**Pixel coordinate grounding data**:
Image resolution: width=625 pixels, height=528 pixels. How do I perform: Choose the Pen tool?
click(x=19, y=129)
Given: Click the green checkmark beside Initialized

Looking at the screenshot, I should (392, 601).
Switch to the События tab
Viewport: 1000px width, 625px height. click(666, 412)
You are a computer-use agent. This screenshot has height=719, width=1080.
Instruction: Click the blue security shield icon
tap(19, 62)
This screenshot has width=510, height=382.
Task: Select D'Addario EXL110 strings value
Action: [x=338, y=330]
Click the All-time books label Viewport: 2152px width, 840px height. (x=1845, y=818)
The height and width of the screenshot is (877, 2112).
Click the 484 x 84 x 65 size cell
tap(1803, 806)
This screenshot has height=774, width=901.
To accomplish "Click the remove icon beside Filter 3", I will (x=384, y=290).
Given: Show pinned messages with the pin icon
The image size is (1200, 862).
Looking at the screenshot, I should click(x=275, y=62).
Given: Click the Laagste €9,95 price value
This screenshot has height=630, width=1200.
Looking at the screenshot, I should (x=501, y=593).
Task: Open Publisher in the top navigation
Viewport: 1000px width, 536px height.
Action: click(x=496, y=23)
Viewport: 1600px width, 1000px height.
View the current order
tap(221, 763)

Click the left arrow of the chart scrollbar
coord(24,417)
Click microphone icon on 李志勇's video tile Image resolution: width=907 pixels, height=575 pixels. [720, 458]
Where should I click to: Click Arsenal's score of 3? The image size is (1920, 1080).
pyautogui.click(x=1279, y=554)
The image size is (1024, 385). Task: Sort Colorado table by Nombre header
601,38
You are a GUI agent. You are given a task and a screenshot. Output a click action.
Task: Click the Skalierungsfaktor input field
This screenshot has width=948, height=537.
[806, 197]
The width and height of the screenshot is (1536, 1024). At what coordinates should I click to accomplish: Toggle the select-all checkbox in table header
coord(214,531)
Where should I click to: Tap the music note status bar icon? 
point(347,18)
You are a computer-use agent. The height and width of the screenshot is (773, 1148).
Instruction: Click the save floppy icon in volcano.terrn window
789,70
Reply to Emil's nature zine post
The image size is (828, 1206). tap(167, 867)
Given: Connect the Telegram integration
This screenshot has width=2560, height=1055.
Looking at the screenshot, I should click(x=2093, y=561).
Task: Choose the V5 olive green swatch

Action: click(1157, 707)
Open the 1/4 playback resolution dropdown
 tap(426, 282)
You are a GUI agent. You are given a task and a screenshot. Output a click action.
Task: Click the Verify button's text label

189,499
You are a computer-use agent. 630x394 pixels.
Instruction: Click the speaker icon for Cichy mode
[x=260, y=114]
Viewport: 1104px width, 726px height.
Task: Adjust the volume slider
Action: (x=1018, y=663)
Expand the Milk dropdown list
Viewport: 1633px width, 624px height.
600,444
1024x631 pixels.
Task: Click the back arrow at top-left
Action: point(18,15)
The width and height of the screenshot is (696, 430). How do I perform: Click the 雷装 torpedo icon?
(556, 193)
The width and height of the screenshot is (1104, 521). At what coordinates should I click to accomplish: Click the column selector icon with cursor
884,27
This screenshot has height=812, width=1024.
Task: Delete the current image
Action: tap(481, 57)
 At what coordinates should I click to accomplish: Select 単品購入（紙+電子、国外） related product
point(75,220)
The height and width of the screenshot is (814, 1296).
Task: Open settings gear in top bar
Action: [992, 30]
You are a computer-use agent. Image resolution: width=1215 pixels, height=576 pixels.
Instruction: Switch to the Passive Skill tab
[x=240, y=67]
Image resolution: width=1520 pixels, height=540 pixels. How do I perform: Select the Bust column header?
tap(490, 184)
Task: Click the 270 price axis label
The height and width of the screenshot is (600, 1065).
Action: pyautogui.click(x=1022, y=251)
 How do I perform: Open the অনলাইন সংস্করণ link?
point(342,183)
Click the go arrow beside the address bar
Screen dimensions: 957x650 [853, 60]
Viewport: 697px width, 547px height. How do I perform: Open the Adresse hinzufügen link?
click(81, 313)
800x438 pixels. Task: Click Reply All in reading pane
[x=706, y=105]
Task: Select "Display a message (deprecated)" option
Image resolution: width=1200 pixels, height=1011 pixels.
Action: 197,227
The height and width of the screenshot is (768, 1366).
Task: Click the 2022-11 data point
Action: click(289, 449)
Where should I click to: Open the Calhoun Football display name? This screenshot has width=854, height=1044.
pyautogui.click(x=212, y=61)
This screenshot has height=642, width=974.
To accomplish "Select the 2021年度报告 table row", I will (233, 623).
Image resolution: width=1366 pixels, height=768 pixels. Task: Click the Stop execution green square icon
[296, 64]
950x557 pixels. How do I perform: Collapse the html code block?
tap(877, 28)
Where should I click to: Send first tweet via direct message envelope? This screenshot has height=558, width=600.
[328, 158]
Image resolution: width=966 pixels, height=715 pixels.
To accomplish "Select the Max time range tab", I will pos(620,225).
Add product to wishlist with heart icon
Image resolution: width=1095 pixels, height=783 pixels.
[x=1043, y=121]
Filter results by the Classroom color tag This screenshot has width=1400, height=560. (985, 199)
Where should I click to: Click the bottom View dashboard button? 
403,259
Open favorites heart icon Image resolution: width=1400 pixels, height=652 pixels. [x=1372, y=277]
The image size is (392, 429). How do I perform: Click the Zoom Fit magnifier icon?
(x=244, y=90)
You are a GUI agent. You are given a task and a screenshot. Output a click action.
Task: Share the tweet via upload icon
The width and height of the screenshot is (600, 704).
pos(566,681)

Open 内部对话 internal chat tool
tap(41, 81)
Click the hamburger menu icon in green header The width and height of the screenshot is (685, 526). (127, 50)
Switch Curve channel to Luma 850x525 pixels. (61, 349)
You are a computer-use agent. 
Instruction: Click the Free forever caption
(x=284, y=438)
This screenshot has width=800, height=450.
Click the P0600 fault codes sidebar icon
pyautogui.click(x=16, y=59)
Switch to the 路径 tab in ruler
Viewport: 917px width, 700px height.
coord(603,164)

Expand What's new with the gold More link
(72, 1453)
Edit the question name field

**About this exercise**: Return each line of the data above verbatim.

**Answer section**:
Image resolution: width=625 pixels, height=528 pixels. How do I perform: Choose the Pen tool?
click(x=19, y=129)
Given: Click the green checkmark beside Initialized

Looking at the screenshot, I should (392, 601).
Switch to the События tab
Viewport: 1000px width, 625px height. click(666, 412)
You are a computer-use agent. This screenshot has height=719, width=1080.
Instruction: Click the blue security shield icon
tap(19, 62)
This screenshot has width=510, height=382.
Task: Select D'Addario EXL110 strings value
Action: [x=338, y=330]
Click the All-time books label Viewport: 2152px width, 840px height. (x=1845, y=818)
The height and width of the screenshot is (877, 2112).
Click the 484 x 84 x 65 size cell
tap(1803, 806)
This screenshot has height=774, width=901.
To accomplish "Click the remove icon beside Filter 3", I will (x=384, y=290).
Given: Show pinned messages with the pin icon
The image size is (1200, 862).
Looking at the screenshot, I should click(x=275, y=62).
Given: Click the Laagste €9,95 price value
This screenshot has height=630, width=1200.
Looking at the screenshot, I should (x=501, y=593).
Task: Open Publisher in the top navigation
Viewport: 1000px width, 536px height.
Action: click(x=496, y=23)
Viewport: 1600px width, 1000px height.
View the current order
tap(221, 763)

Click the left arrow of the chart scrollbar
coord(24,417)
Click microphone icon on 李志勇's video tile Image resolution: width=907 pixels, height=575 pixels. [720, 458]
Where should I click to: Click Arsenal's score of 3? The image size is (1920, 1080).
pyautogui.click(x=1279, y=554)
The image size is (1024, 385). Task: Sort Colorado table by Nombre header
601,38
You are a GUI agent. You are given a task and a screenshot. Output a click action.
Task: Click the Skalierungsfaktor input field
This screenshot has width=948, height=537.
[806, 197]
The width and height of the screenshot is (1536, 1024). At what coordinates should I click to accomplish: Toggle the select-all checkbox in table header
coord(214,531)
Where should I click to: Tap the music note status bar icon? 
point(347,18)
You are a computer-use agent. The height and width of the screenshot is (773, 1148).
Instruction: Click the save floppy icon in volcano.terrn window
789,70
Reply to Emil's nature zine post
The image size is (828, 1206). tap(167, 867)
Given: Connect the Telegram integration
This screenshot has width=2560, height=1055.
Looking at the screenshot, I should click(x=2093, y=561).
Task: Choose the V5 olive green swatch

Action: click(1157, 707)
Open the 1/4 playback resolution dropdown
 tap(426, 282)
You are a GUI agent. You are given a task and a screenshot. Output a click action.
Task: Click the Verify button's text label

189,499
You are a computer-use agent. 630x394 pixels.
Instruction: Click the speaker icon for Cichy mode
[x=260, y=114]
Viewport: 1104px width, 726px height.
Task: Adjust the volume slider
Action: (x=1018, y=663)
Expand the Milk dropdown list
Viewport: 1633px width, 624px height.
600,444
1024x631 pixels.
Task: Click the back arrow at top-left
Action: point(18,15)
The width and height of the screenshot is (696, 430). How do I perform: Click the 雷装 torpedo icon?
(556, 193)
The width and height of the screenshot is (1104, 521). At what coordinates should I click to accomplish: Click the column selector icon with cursor
884,27
This screenshot has height=812, width=1024.
Task: Delete the current image
Action: tap(481, 57)
 At what coordinates should I click to accomplish: Select 単品購入（紙+電子、国外） related product
point(75,220)
The height and width of the screenshot is (814, 1296).
Task: Open settings gear in top bar
Action: [992, 30]
You are a computer-use agent. Image resolution: width=1215 pixels, height=576 pixels.
Instruction: Switch to the Passive Skill tab
[x=240, y=67]
Image resolution: width=1520 pixels, height=540 pixels. How do I perform: Select the Bust column header?
tap(490, 184)
Task: Click the 270 price axis label
The height and width of the screenshot is (600, 1065).
Action: pyautogui.click(x=1022, y=251)
 How do I perform: Open the অনলাইন সংস্করণ link?
point(342,183)
Click the go arrow beside the address bar
Screen dimensions: 957x650 [853, 60]
Viewport: 697px width, 547px height. How do I perform: Open the Adresse hinzufügen link?
click(81, 313)
800x438 pixels. Task: Click Reply All in reading pane
[x=706, y=105]
Task: Select "Display a message (deprecated)" option
Image resolution: width=1200 pixels, height=1011 pixels.
Action: 197,227
The height and width of the screenshot is (768, 1366).
Task: Click the 2022-11 data point
Action: click(289, 449)
Where should I click to: Open the Calhoun Football display name? This screenshot has width=854, height=1044.
pyautogui.click(x=212, y=61)
This screenshot has height=642, width=974.
To accomplish "Select the 2021年度报告 table row", I will (233, 623).
Image resolution: width=1366 pixels, height=768 pixels. Task: Click the Stop execution green square icon
[296, 64]
950x557 pixels. How do I perform: Collapse the html code block?
tap(877, 28)
Where should I click to: Send first tweet via direct message envelope? This screenshot has height=558, width=600.
[328, 158]
Image resolution: width=966 pixels, height=715 pixels.
To accomplish "Select the Max time range tab", I will pos(620,225).
Add product to wishlist with heart icon
Image resolution: width=1095 pixels, height=783 pixels.
[x=1043, y=121]
Filter results by the Classroom color tag This screenshot has width=1400, height=560. (985, 199)
Where should I click to: Click the bottom View dashboard button? 
403,259
Open favorites heart icon Image resolution: width=1400 pixels, height=652 pixels. [x=1372, y=277]
The image size is (392, 429). How do I perform: Click the Zoom Fit magnifier icon?
(x=244, y=90)
You are a GUI agent. You are given a task and a screenshot. Output a click action.
Task: Share the tweet via upload icon
The width and height of the screenshot is (600, 704).
pos(566,681)

Open 内部对话 internal chat tool
tap(41, 81)
Click the hamburger menu icon in green header The width and height of the screenshot is (685, 526). (127, 50)
Switch Curve channel to Luma 850x525 pixels. (61, 349)
You are a computer-use agent. 
Instruction: Click the Free forever caption
(x=284, y=438)
This screenshot has width=800, height=450.
Click the P0600 fault codes sidebar icon
pyautogui.click(x=16, y=59)
Switch to the 路径 tab in ruler
Viewport: 917px width, 700px height.
coord(603,164)

Expand What's new with the gold More link
(72, 1453)
Edit the question name field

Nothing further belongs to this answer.